Según la investigación publicada en la revista 'Nature Climate Change' y recogida por el medio hongkonés South China Morning Post, el equipo combinó simulaciones de vehículos eléctricos y modelos de degradación de baterías con datos climáticos de alta resolución para 300 ciudades del mundo.
Los investigadores de las Universidades de Michigan, Pekín y Zhejiang descubrieron que un aumento de 2 °C en la temperatura global provocaría, de media, una reducción del 8 % en la vida útil de las baterías antiguas, con una caída máxima del 30 %.
Bajo el mismo escenario, las baterías nuevas introducidas en el mercado desde 2019 registrarían descensos del 3 % de media y del 10 % como máximo.
Wu Haochi, autor principal del estudio, explicó que las mejoras en las baterías comerciales modernas no se deben a avances aislados, sino a un "logro de ingeniería integral", en el que se incluyen progresos en los componentes de las baterías, los materiales de los electrodos, los electrolitos y el proceso de fabricación en su conjunto.
Al realizar una comparación entre baterías antiguas (2010-2018) con baterías nuevas (2019-2023), basándose en patrones climáticos históricos, la vida útil media de las baterías pasó de aproximadamente 15 años en las antiguas a 17 años en las nuevas.
Los investigadores también recalcaron que los avances tecnológicos permiten compensar los efectos del calentamiento incluso con aumentos de hasta 4 grados.

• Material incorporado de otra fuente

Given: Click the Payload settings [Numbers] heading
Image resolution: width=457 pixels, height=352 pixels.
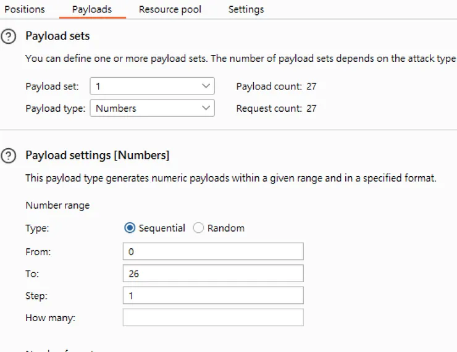Looking at the screenshot, I should [x=97, y=155].
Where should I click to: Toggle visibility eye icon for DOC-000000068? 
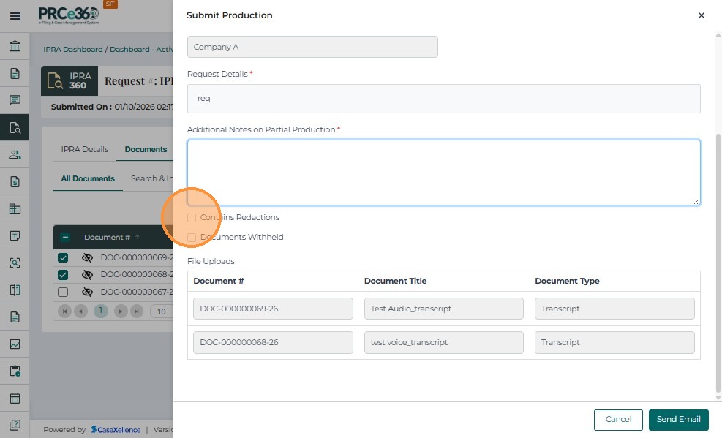(87, 275)
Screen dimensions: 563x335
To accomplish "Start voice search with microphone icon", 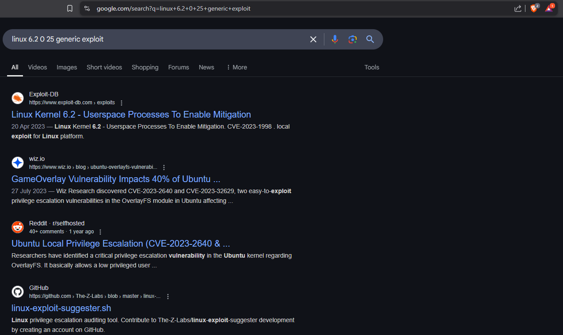I will pos(335,39).
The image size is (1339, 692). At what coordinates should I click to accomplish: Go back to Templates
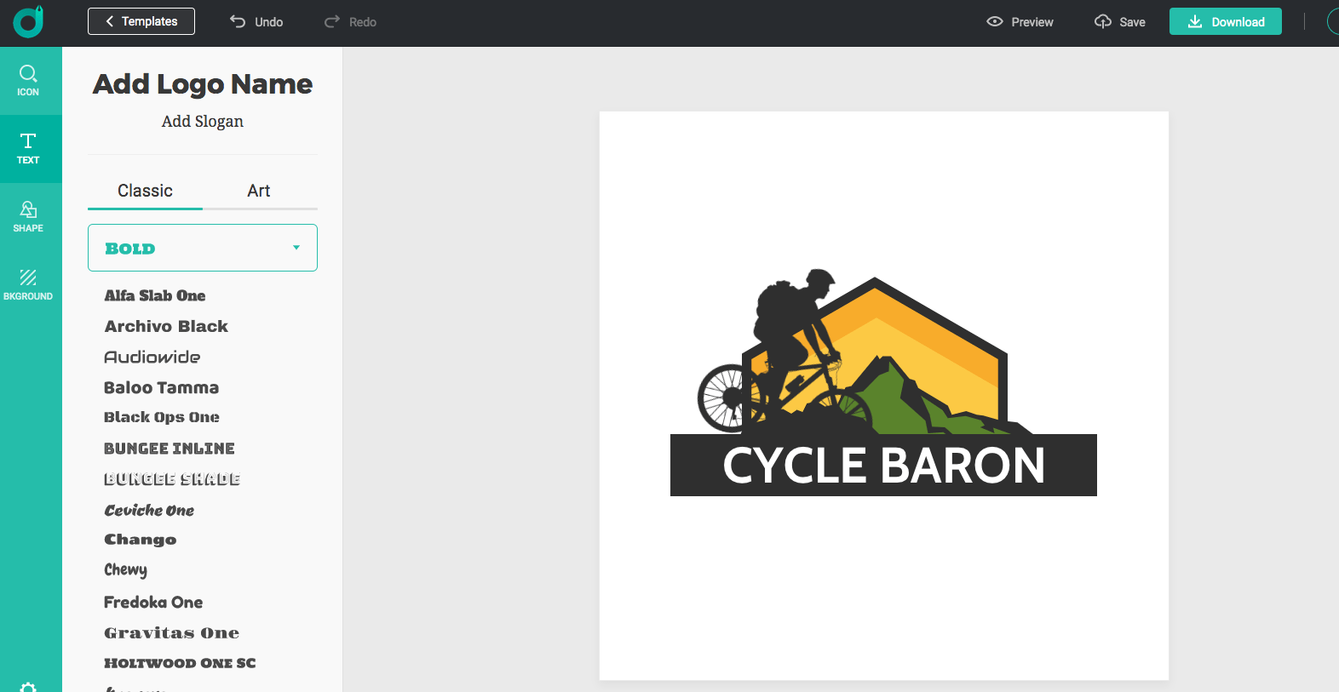tap(141, 21)
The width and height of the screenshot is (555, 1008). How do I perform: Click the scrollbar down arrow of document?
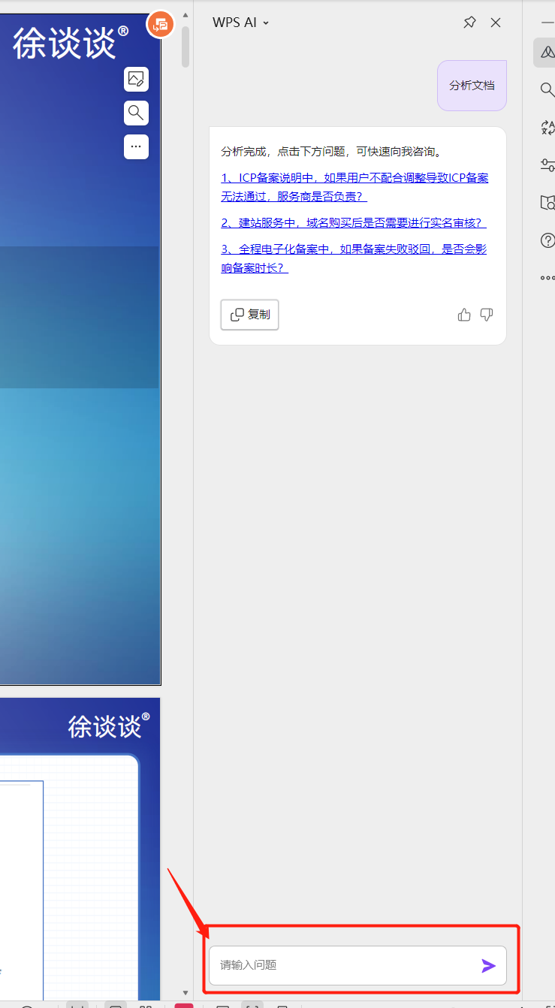click(186, 993)
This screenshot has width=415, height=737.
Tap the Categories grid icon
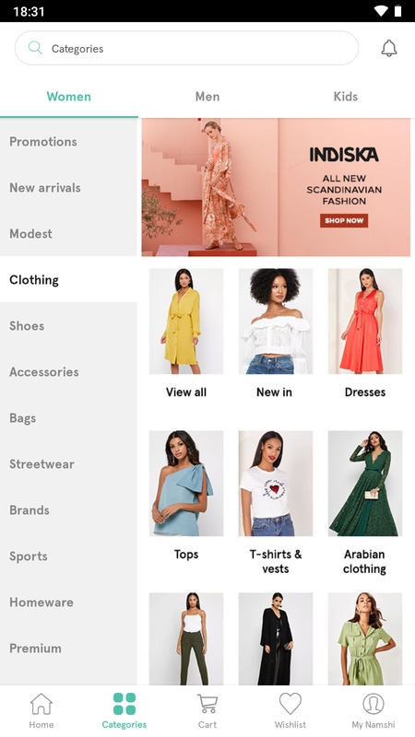[x=125, y=704]
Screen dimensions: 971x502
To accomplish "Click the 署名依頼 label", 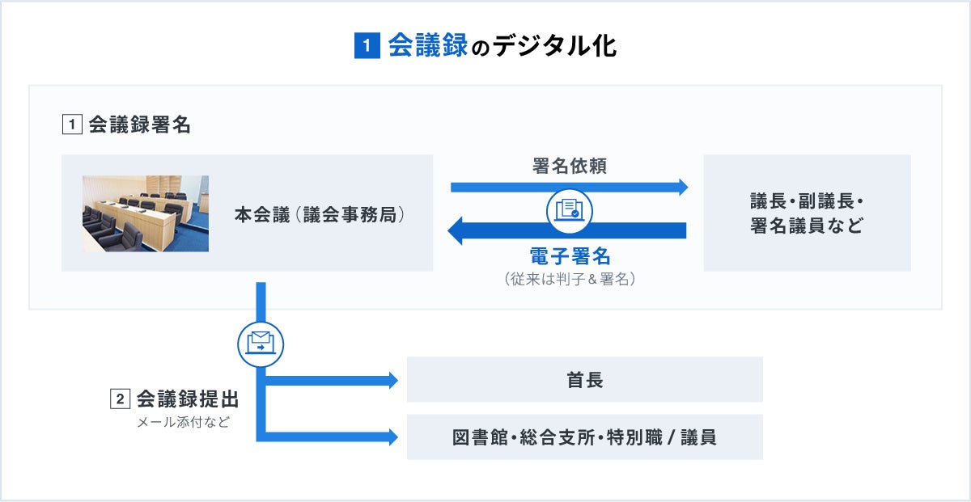I will point(570,167).
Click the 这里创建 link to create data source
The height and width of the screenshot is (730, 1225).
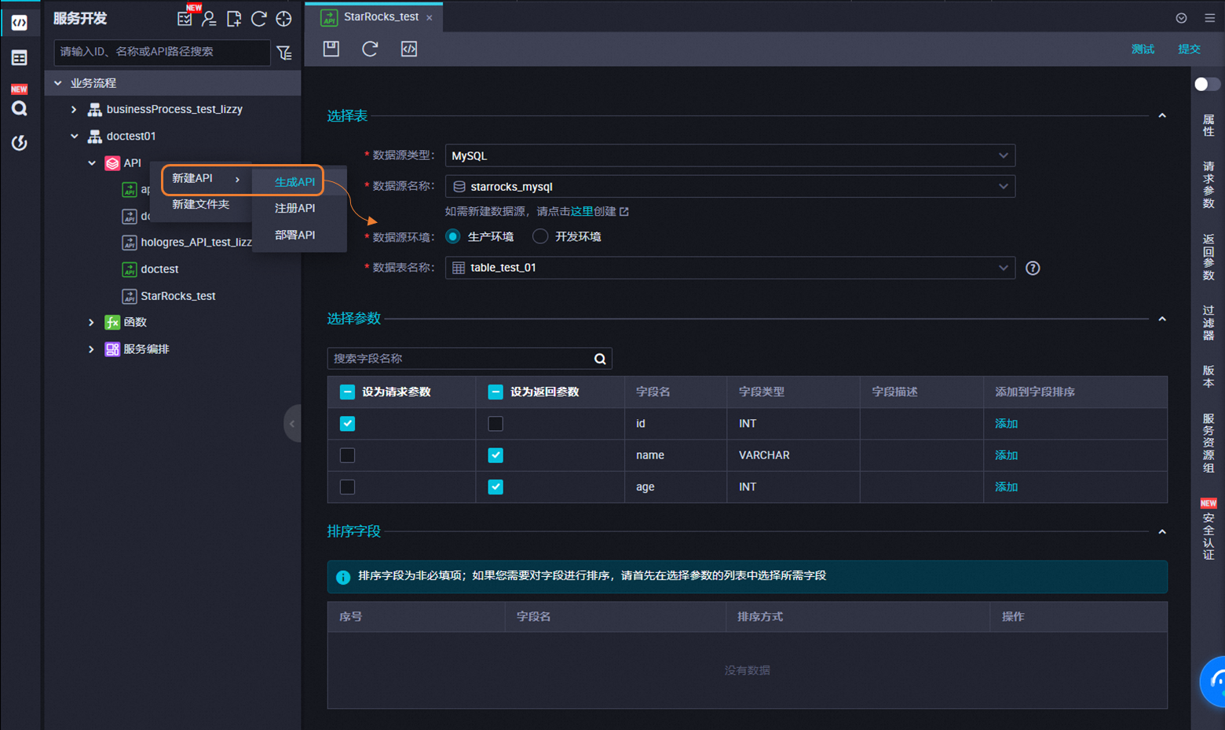tap(581, 210)
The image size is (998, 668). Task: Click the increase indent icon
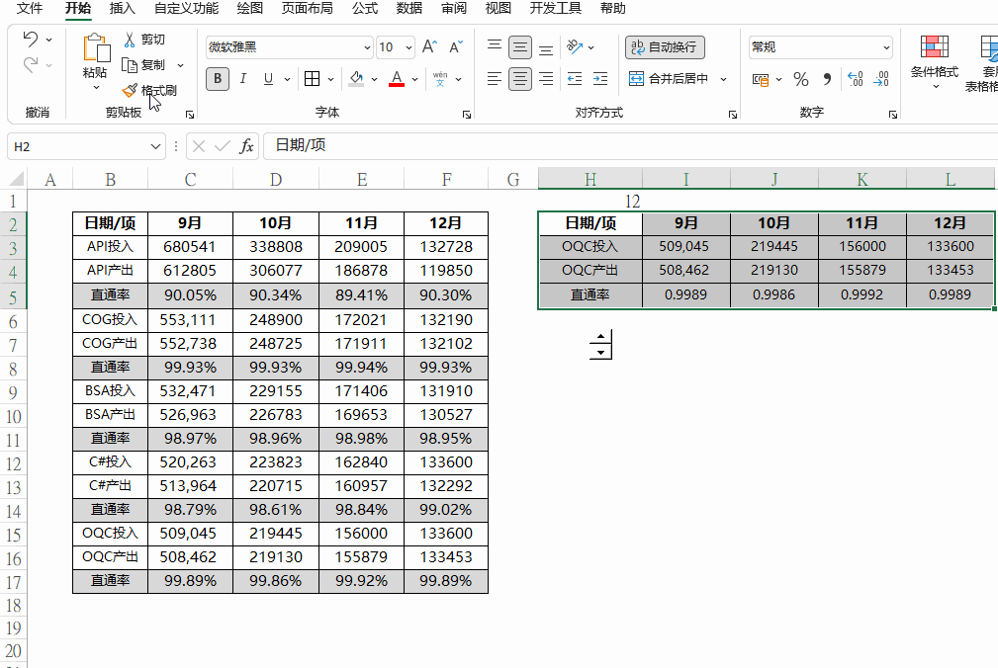coord(600,79)
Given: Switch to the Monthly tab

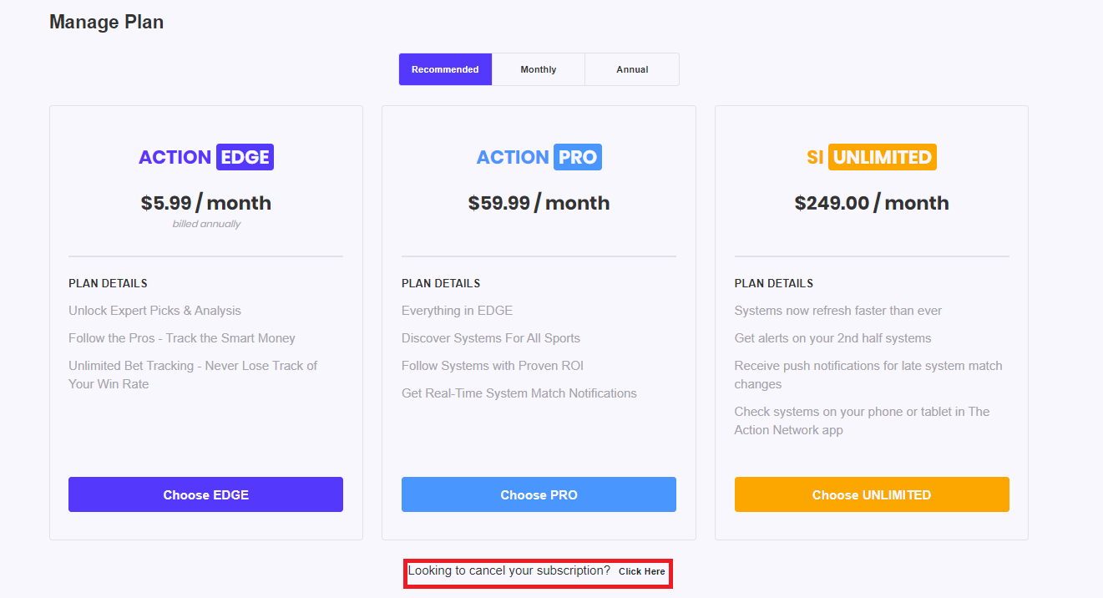Looking at the screenshot, I should click(539, 69).
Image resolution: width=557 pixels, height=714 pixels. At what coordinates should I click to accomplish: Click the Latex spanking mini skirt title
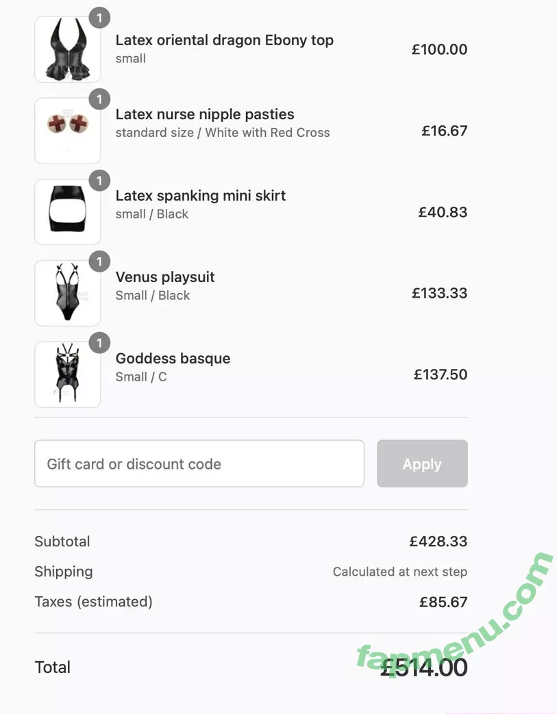tap(200, 196)
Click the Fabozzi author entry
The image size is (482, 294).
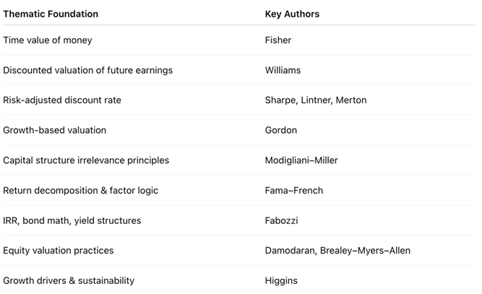(x=280, y=220)
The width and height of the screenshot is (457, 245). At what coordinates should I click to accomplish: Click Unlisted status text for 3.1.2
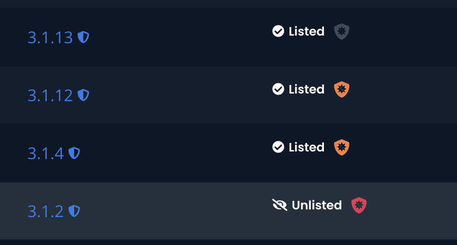pos(316,205)
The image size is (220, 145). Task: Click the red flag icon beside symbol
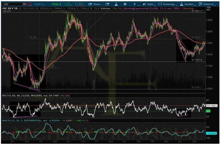click(x=30, y=4)
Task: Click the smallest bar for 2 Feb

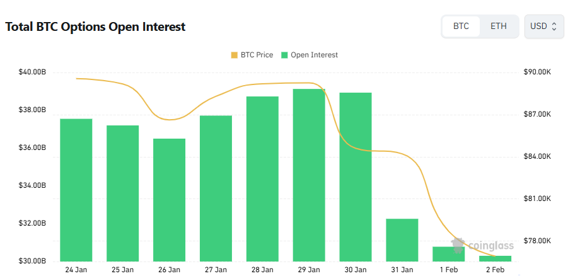Action: [x=496, y=258]
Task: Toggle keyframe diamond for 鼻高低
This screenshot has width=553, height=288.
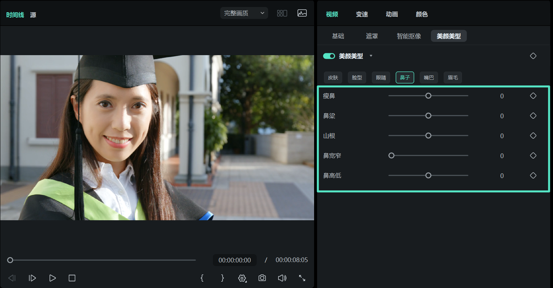Action: point(533,175)
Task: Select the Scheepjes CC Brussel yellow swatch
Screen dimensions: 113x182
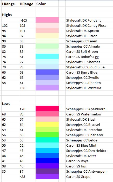Action: (x=47, y=124)

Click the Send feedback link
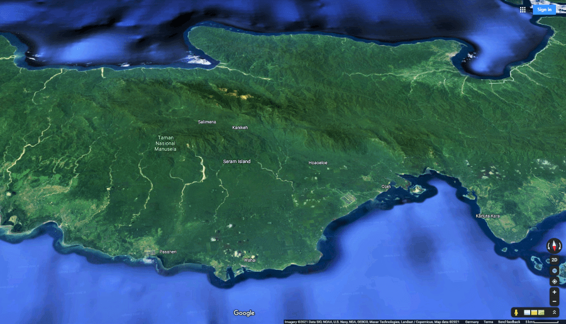coord(509,321)
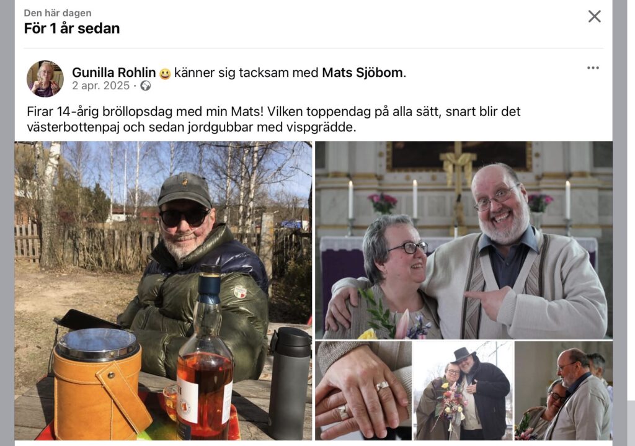Open church couple photo by the altar
The width and height of the screenshot is (635, 446).
(464, 240)
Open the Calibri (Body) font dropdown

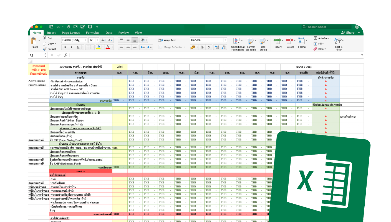point(74,40)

En ese escenario, la vida útil media de los dispositivos antiguos se reduciría a 12 años, mientras que la de los nuevos se mantendría en 17 años.
En un contexto de tensiones geopolíticas que ponen de relieve la vulnerabilidad del suministro global de petróleo y gas, la descarbonización del transporte y la capacidad de adaptación de estas nuevas tecnologías al cambio climático se vuelven cada vez más prioritarias.
Aunque diversos estudios demostraron que el rendimiento y la durabilidad de las tecnologías energéticas pueden verse afectados por temperaturas extremas, no se había "cuantificado el efecto del cambio climático futuro sobre el rendimiento y la vida útil de las baterías”, lo que preocupa tanto a fabricantes como a consumidores, señaló el equipo.